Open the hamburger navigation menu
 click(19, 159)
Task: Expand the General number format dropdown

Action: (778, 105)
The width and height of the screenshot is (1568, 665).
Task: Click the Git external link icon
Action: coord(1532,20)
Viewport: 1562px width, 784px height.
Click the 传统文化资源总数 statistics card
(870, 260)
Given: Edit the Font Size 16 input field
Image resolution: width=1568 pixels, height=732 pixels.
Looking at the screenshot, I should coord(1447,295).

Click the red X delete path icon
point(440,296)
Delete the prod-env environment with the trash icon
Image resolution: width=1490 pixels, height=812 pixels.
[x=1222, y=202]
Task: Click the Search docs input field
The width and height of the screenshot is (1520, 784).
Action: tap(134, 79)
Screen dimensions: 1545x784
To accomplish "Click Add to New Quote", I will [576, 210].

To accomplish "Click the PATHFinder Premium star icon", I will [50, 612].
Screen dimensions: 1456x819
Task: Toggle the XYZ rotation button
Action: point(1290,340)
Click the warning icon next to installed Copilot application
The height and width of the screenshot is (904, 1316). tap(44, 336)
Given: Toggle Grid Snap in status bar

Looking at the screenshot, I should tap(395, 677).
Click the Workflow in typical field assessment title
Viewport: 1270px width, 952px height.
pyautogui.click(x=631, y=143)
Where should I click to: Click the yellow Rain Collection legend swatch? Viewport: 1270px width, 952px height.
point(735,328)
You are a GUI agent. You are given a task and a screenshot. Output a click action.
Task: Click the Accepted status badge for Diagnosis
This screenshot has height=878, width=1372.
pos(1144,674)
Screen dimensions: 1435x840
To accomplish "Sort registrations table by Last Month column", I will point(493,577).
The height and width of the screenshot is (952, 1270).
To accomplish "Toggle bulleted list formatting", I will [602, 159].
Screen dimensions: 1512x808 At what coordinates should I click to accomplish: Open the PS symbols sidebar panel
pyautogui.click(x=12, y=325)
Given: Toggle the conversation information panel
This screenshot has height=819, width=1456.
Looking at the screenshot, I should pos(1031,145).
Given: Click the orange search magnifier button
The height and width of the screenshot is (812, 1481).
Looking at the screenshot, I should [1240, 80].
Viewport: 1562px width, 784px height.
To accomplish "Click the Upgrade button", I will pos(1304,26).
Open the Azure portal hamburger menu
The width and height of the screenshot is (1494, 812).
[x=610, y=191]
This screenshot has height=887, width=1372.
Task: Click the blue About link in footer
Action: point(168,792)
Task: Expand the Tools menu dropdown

○ ○ ○ ○ ○

• [REQUIRED WORK]
The string "field" may appear in lines of the listing above; tally those lines and give the number only.

• [ANSWER FOR THE TASK]
3